Jul 21 2010

Limited Company or Sole Trader

To incorporate or not?

This is the one question that constantly arises from traders, about whether or not they should operate their business as a soletradership, or as a limited company.

Like all decisions in life there are plusses and minuses, and NO right answer.

There are a myriad of issues in respect of commercial reality, tax mitigation, perception to customers and suppliers, and the feel good factor.

Some individuals wish to trade under the guise of a limited company to give an indication they are bigger than actual, others do it to protect themselves against a customer going “belly up”, some do it to control the amount of personal tax they pay, and others do it to offload income to their spouse (ie the spouse is merely a tax write off).
Always remember that if money is owed to the bank, the bank requires personal guarantees, so personal liability is still in place,  the only difference is the tax man and other suppliers can be told to “go and hoke” (subject to certain items such as employers national insurance etc)

The general rule is that you incorporate your business under the following circumstances:

1.    If you can be in a position to control your extractions from the company. E.g. pay yourself a smallish salary, and take the rest out as dividends, and pay no tax thereon (unless you reach high rate tax, even so you avoid Employers NIC)
2.    Actually have a supplier base, and customer base, that the company is seen as trading, and not just an individual offering his time as services (lok up IR35 on your favourite search engine)

------------------------------------------------------------------------

▶ _What the task asks_
Check whether each statement agrees with the post on trading as a limited company or sole trader, answering yes or no and quoting the deciding words: 1. The post holds that one correct answer exists to the choice between incorporating and not. 2. A bank owed money still asks for personal guarantees. 3. Someone who reaches high rate tax still avoids Employers NIC.

▶ _Dataset extract_

------------------------------------------------------------------------

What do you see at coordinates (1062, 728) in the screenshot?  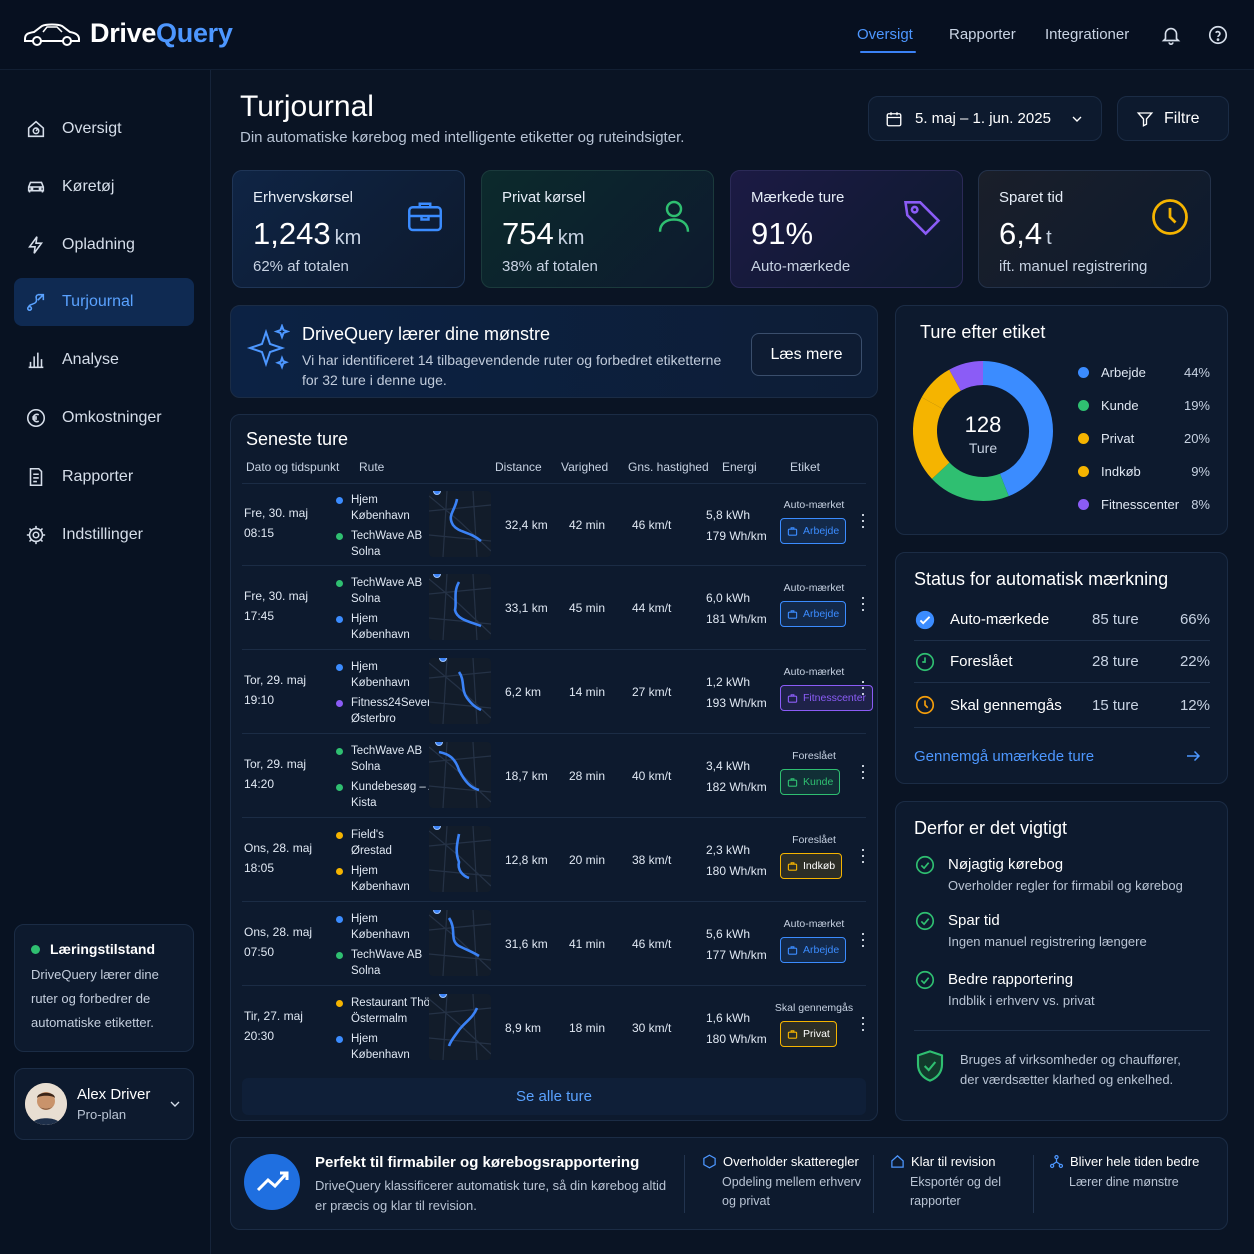 I see `status-divider` at bounding box center [1062, 728].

------------------------------------------------------------------------

▶ _Result of this exercise_
1. No: "Like all decisions in life there are plusses and minuses, and NO right answer."
2. Yes: "if money is owed to the bank, the bank requires personal guarantees, so personal liability is still in place"
3. Yes: "unless you reach high rate tax, even so you avoid Employers NIC"